▶ **Document extract**
/---

As a pastor and church planting strategist, Tim Ahlen has watched many believers miss a key aspect of the Christian life — making disciples.
“Jesus never instructed His followers to get decisions,” said Ahlen, lead pastor of Forest Meadow Baptist Church, Dallas. “He called His followers to make disciples.”
Ahlen has spent more than 40 years teaching and coaching on the multiplication results of disciple making. He has spent nearly 20 years concentrating on that discipline among the diverse ethnic groups in Dallas and beyond.
Forest Meadow Baptist was started in 1972, and growth came quickly in the Dallas neighborhood of Lake Highlands. However, after a church split in 1976, membership declined and never recovered. It had dropped from 400 to around 40 members by 2002.
When Ahlen was called as pastor in 2003, he knew a different approach was needed.
So the church implemented a two-fold strategy, Ahlen noted.
“The first part was to preserve and protect the worship practices of the traditional Anglo congregation, at least to the extent that they followed biblical mandates,” he explained. “The second part of the strategy was to pray for, identify and engage the new and unreached peoples who had moved into the neighborhood.”
The first church plant was a Spanish-language congregation. Further community research found more than 100 ethnolinguistic people groups within a one-and-a-half-mile radius of the church, among them Sudanese, Zambian, Kosovar, Oromo, Anglo, Nepali and Bhutanese.
The small church got busy.
People came to Christ and were trained to start multiplying churches, and God blessed the efforts.
In 2010, a census revealed 118 churches whose roots traced back to Forest Meadow.

\---

▶ **Material supplied**
/---

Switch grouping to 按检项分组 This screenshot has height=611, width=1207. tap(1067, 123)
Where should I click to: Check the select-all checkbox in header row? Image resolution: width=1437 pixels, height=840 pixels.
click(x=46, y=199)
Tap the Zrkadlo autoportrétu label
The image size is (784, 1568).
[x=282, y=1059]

\---

▶ **What you need to do**
**1)** In the article about Forest Meadow Baptist Church, what was the first church plant?
**2)** Continue the article about Forest Meadow Baptist Church's disciple-making strategy, starting after its final sentence.

▶ **Solved problems**
**1)** The first church plant was a Spanish-language congregation.

**2)**
Only God knows the people impacted with the gospel and the churches planted worldwide that originated from the Dallas church, Ahlen said; the numbers have become impossible to track. But the fruit continues to grow. Because of an increased use of social media platforms over the past year, the church has deepened a partnership with believers in Sudan. In addition to English-language worship at Forest Meadows, four additional congregations meet each Sunday:
- Dallas Oromo Evangelical Baptist Church (worship in Afaan Oromo language)
- Forest Meadow en Español (worship in Spanish)
- Arabic Community Church (worship in Egyptian Arabic)
- Forest Meadows’ Sudanese group (worship in English and Arabic).
An all-congregations Sunday School, plus weekday prayer meetings, Bible studies, fellowship, occasional block parties and training in disciple making help with community outreach.
Forest Meadow’s mission statement reflects the church’s commitment: “A Family of Churches Making Disciples from Dallas to the Ends of the Earth.”
And Ahlen continues to emphasize the importance of first being a disciple and then making more disciples. One of the best ways he’s found is Zúme, an online training platform that equips participants in basic disciple making and simple church planting multiplication principles, processes and practices.
“Since August 2020, the impact of Zúme has exploded and now is producing 90-plus percent of the fruit of my ministry,” Ahlen said. “This is directly attributable to the impact of COVID-19 on the acceptance of digital discipleship models.”